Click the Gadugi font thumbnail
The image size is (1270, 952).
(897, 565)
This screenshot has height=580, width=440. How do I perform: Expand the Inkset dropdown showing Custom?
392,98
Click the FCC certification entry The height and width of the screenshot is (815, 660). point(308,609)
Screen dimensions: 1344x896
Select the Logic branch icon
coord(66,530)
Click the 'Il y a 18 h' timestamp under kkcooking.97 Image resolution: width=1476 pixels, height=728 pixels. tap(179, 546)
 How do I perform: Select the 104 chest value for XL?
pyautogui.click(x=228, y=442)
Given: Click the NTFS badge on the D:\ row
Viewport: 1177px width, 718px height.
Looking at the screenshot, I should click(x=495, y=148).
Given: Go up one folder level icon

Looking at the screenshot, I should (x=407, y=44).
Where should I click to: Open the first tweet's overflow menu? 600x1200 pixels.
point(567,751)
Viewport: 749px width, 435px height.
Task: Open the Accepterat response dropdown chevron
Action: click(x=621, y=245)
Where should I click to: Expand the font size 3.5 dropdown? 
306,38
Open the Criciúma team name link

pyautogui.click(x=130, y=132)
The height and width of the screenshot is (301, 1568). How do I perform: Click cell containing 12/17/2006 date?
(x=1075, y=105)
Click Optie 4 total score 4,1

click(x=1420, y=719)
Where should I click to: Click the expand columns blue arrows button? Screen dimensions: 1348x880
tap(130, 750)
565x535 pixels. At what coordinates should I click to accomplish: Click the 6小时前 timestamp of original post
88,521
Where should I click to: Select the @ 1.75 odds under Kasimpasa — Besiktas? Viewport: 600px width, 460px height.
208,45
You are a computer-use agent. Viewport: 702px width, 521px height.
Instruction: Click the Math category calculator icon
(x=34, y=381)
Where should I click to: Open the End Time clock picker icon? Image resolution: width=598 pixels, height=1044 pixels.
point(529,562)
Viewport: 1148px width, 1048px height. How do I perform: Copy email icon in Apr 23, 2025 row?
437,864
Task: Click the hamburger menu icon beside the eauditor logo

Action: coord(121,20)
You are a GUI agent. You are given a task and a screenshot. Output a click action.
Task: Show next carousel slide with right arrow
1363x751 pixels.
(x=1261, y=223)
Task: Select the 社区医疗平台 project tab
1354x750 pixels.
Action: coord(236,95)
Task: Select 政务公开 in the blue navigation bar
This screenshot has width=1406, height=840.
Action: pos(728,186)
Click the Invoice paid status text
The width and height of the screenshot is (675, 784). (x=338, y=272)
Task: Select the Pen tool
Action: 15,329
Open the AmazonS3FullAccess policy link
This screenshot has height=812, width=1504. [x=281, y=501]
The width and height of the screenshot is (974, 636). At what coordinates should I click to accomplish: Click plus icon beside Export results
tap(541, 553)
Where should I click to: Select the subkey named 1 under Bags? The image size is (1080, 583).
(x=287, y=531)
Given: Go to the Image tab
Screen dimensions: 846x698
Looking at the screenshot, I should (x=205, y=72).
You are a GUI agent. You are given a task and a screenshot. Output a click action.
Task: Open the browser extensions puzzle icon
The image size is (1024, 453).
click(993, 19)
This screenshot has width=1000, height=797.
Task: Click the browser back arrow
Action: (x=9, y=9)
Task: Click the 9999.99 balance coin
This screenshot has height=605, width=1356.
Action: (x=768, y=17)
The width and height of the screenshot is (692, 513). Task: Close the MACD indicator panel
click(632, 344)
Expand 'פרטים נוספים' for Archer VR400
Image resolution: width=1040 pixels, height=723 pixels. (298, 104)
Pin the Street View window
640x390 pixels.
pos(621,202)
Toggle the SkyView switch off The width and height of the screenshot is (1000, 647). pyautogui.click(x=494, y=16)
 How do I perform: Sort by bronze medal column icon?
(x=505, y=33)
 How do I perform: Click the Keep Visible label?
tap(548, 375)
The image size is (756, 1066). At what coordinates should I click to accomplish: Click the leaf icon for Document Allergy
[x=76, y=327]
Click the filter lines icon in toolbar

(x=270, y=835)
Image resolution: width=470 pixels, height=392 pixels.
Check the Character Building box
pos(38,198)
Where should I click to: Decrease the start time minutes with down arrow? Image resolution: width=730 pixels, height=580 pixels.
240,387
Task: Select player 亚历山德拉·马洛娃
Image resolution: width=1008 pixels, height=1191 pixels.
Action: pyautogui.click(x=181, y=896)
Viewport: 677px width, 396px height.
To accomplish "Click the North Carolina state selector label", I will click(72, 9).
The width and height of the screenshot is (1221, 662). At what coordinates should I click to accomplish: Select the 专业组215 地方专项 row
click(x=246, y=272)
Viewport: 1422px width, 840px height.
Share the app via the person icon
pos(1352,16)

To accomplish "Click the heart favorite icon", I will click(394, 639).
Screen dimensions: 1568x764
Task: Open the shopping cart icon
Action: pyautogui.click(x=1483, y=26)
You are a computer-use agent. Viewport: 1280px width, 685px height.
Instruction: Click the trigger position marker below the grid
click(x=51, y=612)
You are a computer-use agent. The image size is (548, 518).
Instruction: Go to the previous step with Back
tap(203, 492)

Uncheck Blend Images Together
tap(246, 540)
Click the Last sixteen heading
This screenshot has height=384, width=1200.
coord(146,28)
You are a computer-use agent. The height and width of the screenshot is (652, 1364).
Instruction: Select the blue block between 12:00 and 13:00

────────────────

*WORK ITEM*.
Repeat every record exactly, so that nothing is lost or altered.

*WRITTEN ANSWER*.
Click the Gadugi font thumbnail
The image size is (1270, 952).
(897, 565)
This screenshot has height=580, width=440. How do I perform: Expand the Inkset dropdown showing Custom?
392,98
Click the FCC certification entry The height and width of the screenshot is (815, 660). point(308,609)
Screen dimensions: 1344x896
Select the Logic branch icon
coord(66,530)
Click the 'Il y a 18 h' timestamp under kkcooking.97 Image resolution: width=1476 pixels, height=728 pixels. tap(179, 546)
 How do I perform: Select the 104 chest value for XL?
pyautogui.click(x=228, y=442)
Given: Click the NTFS badge on the D:\ row
Viewport: 1177px width, 718px height.
Looking at the screenshot, I should click(x=495, y=148).
Given: Go up one folder level icon

Looking at the screenshot, I should (x=407, y=44).
Where should I click to: Open the first tweet's overflow menu? 600x1200 pixels.
point(567,751)
Viewport: 749px width, 435px height.
Task: Open the Accepterat response dropdown chevron
Action: click(x=621, y=245)
Where should I click to: Expand the font size 3.5 dropdown? 
306,38
Open the Criciúma team name link

pyautogui.click(x=130, y=132)
The height and width of the screenshot is (301, 1568). How do I perform: Click cell containing 12/17/2006 date?
(x=1075, y=105)
Click Optie 4 total score 4,1

click(x=1420, y=719)
Where should I click to: Click the expand columns blue arrows button? Screen dimensions: 1348x880
tap(130, 750)
565x535 pixels. At what coordinates should I click to accomplish: Click the 6小时前 timestamp of original post
88,521
Where should I click to: Select the @ 1.75 odds under Kasimpasa — Besiktas? Viewport: 600px width, 460px height.
208,45
You are a computer-use agent. Viewport: 702px width, 521px height.
Instruction: Click the Math category calculator icon
(x=34, y=381)
Where should I click to: Open the End Time clock picker icon? Image resolution: width=598 pixels, height=1044 pixels.
point(529,562)
Viewport: 1148px width, 1048px height. How do I perform: Copy email icon in Apr 23, 2025 row?
437,864
Task: Click the hamburger menu icon beside the eauditor logo

Action: coord(121,20)
You are a GUI agent. You are given a task and a screenshot. Output a click action.
Task: Show next carousel slide with right arrow
1363x751 pixels.
(x=1261, y=223)
Task: Select the 社区医疗平台 project tab
1354x750 pixels.
Action: coord(236,95)
Task: Select 政务公开 in the blue navigation bar
This screenshot has width=1406, height=840.
Action: pos(728,186)
Click the Invoice paid status text
The width and height of the screenshot is (675, 784). (x=338, y=272)
Task: Select the Pen tool
Action: 15,329
Open the AmazonS3FullAccess policy link
This screenshot has height=812, width=1504. [x=281, y=501]
The width and height of the screenshot is (974, 636). At what coordinates should I click to accomplish: Click plus icon beside Export results
tap(541, 553)
Where should I click to: Select the subkey named 1 under Bags? The image size is (1080, 583).
(x=287, y=531)
Given: Go to the Image tab
Screen dimensions: 846x698
Looking at the screenshot, I should (x=205, y=72).
You are a GUI agent. You are given a task and a screenshot. Output a click action.
Task: Open the browser extensions puzzle icon
The image size is (1024, 453).
click(993, 19)
This screenshot has width=1000, height=797.
Task: Click the browser back arrow
Action: (x=9, y=9)
Task: Click the 9999.99 balance coin
This screenshot has height=605, width=1356.
Action: (x=768, y=17)
The width and height of the screenshot is (692, 513). Task: Close the MACD indicator panel
click(632, 344)
Expand 'פרטים נוספים' for Archer VR400
Image resolution: width=1040 pixels, height=723 pixels. (298, 104)
Pin the Street View window
640x390 pixels.
pos(621,202)
Toggle the SkyView switch off The width and height of the screenshot is (1000, 647). pyautogui.click(x=494, y=16)
 How do I perform: Sort by bronze medal column icon?
(x=505, y=33)
 How do I perform: Click the Keep Visible label?
tap(548, 375)
The image size is (756, 1066). At what coordinates should I click to accomplish: Click the leaf icon for Document Allergy
[x=76, y=327]
Click the filter lines icon in toolbar

(x=270, y=835)
Image resolution: width=470 pixels, height=392 pixels.
Check the Character Building box
pos(38,198)
Where should I click to: Decrease the start time minutes with down arrow? Image resolution: width=730 pixels, height=580 pixels.
240,387
Task: Select player 亚历山德拉·马洛娃
Image resolution: width=1008 pixels, height=1191 pixels.
Action: pyautogui.click(x=181, y=896)
Viewport: 677px width, 396px height.
To accomplish "Click the North Carolina state selector label", I will click(72, 9).
The width and height of the screenshot is (1221, 662). At what coordinates should I click to accomplish: Select the 专业组215 地方专项 row
click(x=246, y=272)
Viewport: 1422px width, 840px height.
Share the app via the person icon
pos(1352,16)

To accomplish "Click the heart favorite icon", I will click(394, 639).
Screen dimensions: 1568x764
Task: Open the shopping cart icon
Action: pyautogui.click(x=1483, y=26)
You are a computer-use agent. Viewport: 1280px width, 685px height.
Instruction: Click the trigger position marker below the grid
click(x=51, y=612)
You are a computer-use agent. The image size is (548, 518).
Instruction: Go to the previous step with Back
tap(203, 492)

Uncheck Blend Images Together
tap(246, 540)
Click the Last sixteen heading
This screenshot has height=384, width=1200.
coord(146,28)
You are a computer-use agent. The height and width of the screenshot is (652, 1364).
Instruction: Select the blue block between 12:00 and 13:00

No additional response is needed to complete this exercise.